Nunca como ahora México ha estado más cerca de tener verdaderos narcogobiernos. Aquí ya no estamos hablando metafóricamente. Llamarles así es una descripción precisa de lo que son, cómo operan y quién impone las decisiones.
La narcotización de la política sólo puede ocurrir cuando hay una connivencia entre el Gobierno federal y el crimen organizado. A lo largo de los años, esa tesis se ha fortalecido.
En lugar de intentar quebrar esta relación tóxica el Presidente Andrés Manuel López Obrador ha insistido en proseguir con su política de “abrazos no balazos”, a pesar de que, de acuerdo con todas las mediciones, no ha resuelto, y quizás ha agravado, el problema de la seguridad. El Presidente incluso ha dicho recientemente que los criminales merecen el mismo respeto que sus víctimas y los ha defendido a expensas de las fuerzas armadas. Se equivoca de manera monumental. No puede permitirse que el poder de la fuerza del Estado sea desafiado o sometido por otra fuerza de hecho, ilícita por definición y violenta por convicción.
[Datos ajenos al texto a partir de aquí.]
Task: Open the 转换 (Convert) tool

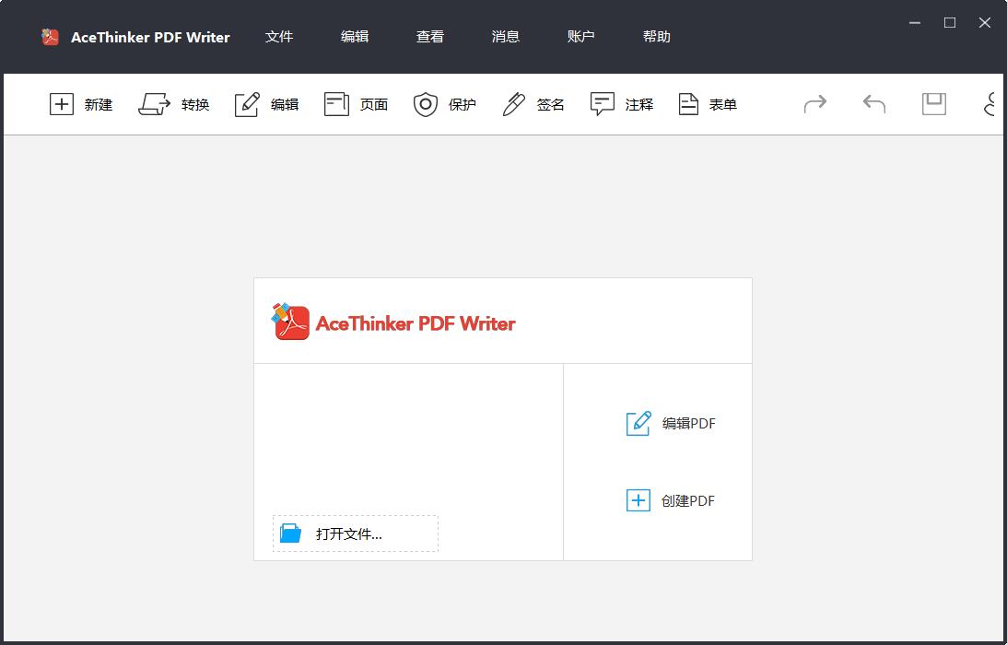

Los criminales merecen que se les procese de acuerdo al estado de derecho, pero no tienen derecho a la impunidad.
Ya es tiempo de que ante el fracaso rotundo de la política pseudo-pacifista de López Obrador, el Estado garantice, de una vez por todas, las condiciones de paz, seguridad y gobernabilidad que se le exigen.
Habrá que estar pendientes de que la participación del crimen organizado no se manifieste en el proceso electoral del 2022, cómo lo hizo grotescamente en 2021.
Es un paso adelante el que los presidentes nacionales del PAN, el PRI y el PRD hayan visibilizado el problema y exhibido información sobre la influencia del crimen organizado en las elecciones ante la OEA en 2021. Más recientemente, un grupo plural de Senadores de la República acudió en mayo de 2021 al mismo organismo de concertación panamericana, para mostrar su preocupación por lo que podría pasar en las elecciones de junio del 2022.
Es hora de que los actores políticos entiendan que a todos nos interesa por igual lograr que el crimen organizado deje de inmiscuirse en los asuntos de la vida pública, que sólo compete a los ciudadanos y a sus representantes legítimos. De otra manera, no habrá un México viable en términos de democracia y paz social.